Des milliers de manifestants à Alger contre un cinquième mandat de Bouteflika

Des milliers de manifestants ont protesté vendredi 22 février 2019 à Alger contre un cinquième mandat du président Abdelaziz Bouteflika.
© RYAD KRAMDI / AFP

Des milliers de personnes ont manifesté ce vendredi 22 février dans le centre-ville d'Alger pour protester contre la candidature d'Abdelaziz Bouteflika, 81 ans, à un cinquième mandat lors de la présidentielle du 18 avril prochain. Des heurts ont éclaté entre la police et les manifestants se dirigeant vers la présidence de la République.

Les affrontements entre policiers et manifestants ont éclaté près du palais du Peuple, sur la route qui mène vers la présidence de la République. Des jeunes ont brûlé des poubelles et fermé la route. En face, les forces de sécurité ont riposté avec des gaz lacrymogènes et des tirs de balles en caoutchouc. Ces heurts ont fait au moins trois blessés légers, dont un au visage. Autour du palais du Peuple, les dégâts sont considérables.

Dans le reste du centre-ville, le calme est revenu. Les manifestants de l'après-midi redescendaient en marchant pour se disperser dans les différents quartiers de la capitale algérienne.

Jusqu'à environ 17h, les différents cortèges ont défilé sans heurts en scandant des slogans contre un cinquième mandat du président Bouteflika, contre son frère Saïd, mais aussi contre les autorités que les manifestants accusent d'avoir « mangé l'argent du pays ».

Asma tient à bout de bras une feuille sur laquelle il est écrit : « Non au 5e mandat ». « C’est trop, on est fatigués. Il a vieilli, il a travaillé pour le pays, c’est vrai. Mais c’est trop, répète-t-elle. On est fatigué. Moi je veux partir, je veux prendre la mer et partir. C’est trop. Laissez-le, le pauvre, ils se moquent de lui et ils l’utilisent. »

La colère était palpable depuis l’annonce de la candidature du président Bouteflika pour un cinquième mandat. Dans les rangs des manifestants, un mot est revenu souvent : ras-le-bol. Sofiane, 35 ans, estime qu’il ne pouvait pas ne pas participer à cette manifestation. « Y en a marre, tout simplement. Cela fait vingt ans qu'il nous vole. Aujourd'hui, on a décidé de dire non, explique-t-il. Je suis médecin, j'ai un bac+12 et je vis dans une situation vraiment précaire. On est dans un pays où rien ne va. »

D'autres appels à manifester avaient été lancés pour la journée de samedi, mais surtout pour dimanche.

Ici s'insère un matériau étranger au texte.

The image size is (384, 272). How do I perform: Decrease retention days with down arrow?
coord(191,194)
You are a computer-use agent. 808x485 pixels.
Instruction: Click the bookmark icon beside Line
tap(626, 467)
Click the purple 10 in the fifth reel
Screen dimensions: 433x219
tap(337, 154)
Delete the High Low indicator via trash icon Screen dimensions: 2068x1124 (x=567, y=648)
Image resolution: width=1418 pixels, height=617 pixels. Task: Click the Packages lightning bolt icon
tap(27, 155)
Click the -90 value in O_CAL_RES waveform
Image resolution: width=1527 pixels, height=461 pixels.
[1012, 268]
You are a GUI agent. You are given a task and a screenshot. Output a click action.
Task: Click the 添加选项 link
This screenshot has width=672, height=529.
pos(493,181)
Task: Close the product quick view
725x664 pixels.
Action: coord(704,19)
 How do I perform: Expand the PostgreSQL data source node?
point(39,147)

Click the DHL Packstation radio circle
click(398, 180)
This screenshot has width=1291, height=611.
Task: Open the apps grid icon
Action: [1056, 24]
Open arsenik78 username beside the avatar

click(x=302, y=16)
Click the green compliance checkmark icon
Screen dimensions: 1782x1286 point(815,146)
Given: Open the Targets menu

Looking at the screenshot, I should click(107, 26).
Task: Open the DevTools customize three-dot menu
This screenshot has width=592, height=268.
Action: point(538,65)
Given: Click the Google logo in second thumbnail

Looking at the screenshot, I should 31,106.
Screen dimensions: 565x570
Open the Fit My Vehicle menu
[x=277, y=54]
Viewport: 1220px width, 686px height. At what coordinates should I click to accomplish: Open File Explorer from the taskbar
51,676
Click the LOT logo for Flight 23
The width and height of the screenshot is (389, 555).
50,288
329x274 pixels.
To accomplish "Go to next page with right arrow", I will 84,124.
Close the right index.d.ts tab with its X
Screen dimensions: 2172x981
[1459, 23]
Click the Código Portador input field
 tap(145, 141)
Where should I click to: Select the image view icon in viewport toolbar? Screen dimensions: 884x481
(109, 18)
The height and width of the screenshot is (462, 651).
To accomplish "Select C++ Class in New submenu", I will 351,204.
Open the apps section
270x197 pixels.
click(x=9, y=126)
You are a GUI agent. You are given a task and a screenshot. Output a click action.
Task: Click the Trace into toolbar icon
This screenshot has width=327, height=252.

« Ce mouvement de la population algérienne a surpris même le régime politique »

Abdelmoumène Khelil, membre de la Ligue de défense des droits de l’homme, estime que la mobilisation était inattendue et il espère qu’elle sera entendue.

Je pense que l'expression du peuple est sans équivoque, j'espère qu'elle sera entendue par les politiques et les tenants du pouvoir, car je pense que le temps du changement a sonné.

Abdelmoumene Khelil, secrétaire général de la Ligue algérienne pour la défense des droits de l'homme (LADDH)
22-02-2019 - Par Leïla Beratto

Hasni Abidi, directeur du Centre d'études et de recherche sur le monde arabe et méditerrannéen, basé à Genève, souligne le caractère inédit de ce mouvement populaire. « Ce mouvement de la population algérienne a surpris même le régime politique qui pensait que la rue était bien tenue, qu'elle ne pouvait pas sortir ou se révolter et rejeter le cinquième mandat », explique-t-il.

Il souligne aussi que ces manifestations ne surviennent pas à la suite d'un leader ou d'un parti politique, mais que cela a commencé « par des appels anonymes sur les réseaux sociaux ».

Hasni Abidi analyse ce cinquième mandat comme « l'événement de trop » qui a été perçu par la population algérienne « comme une provocation ». Sans compter « les échecs à répétition » de la présidence Bouteflika. Une accumulation qui, selon lui, « a produit cette dynamique locale qui a fait sortir la population algérienne ».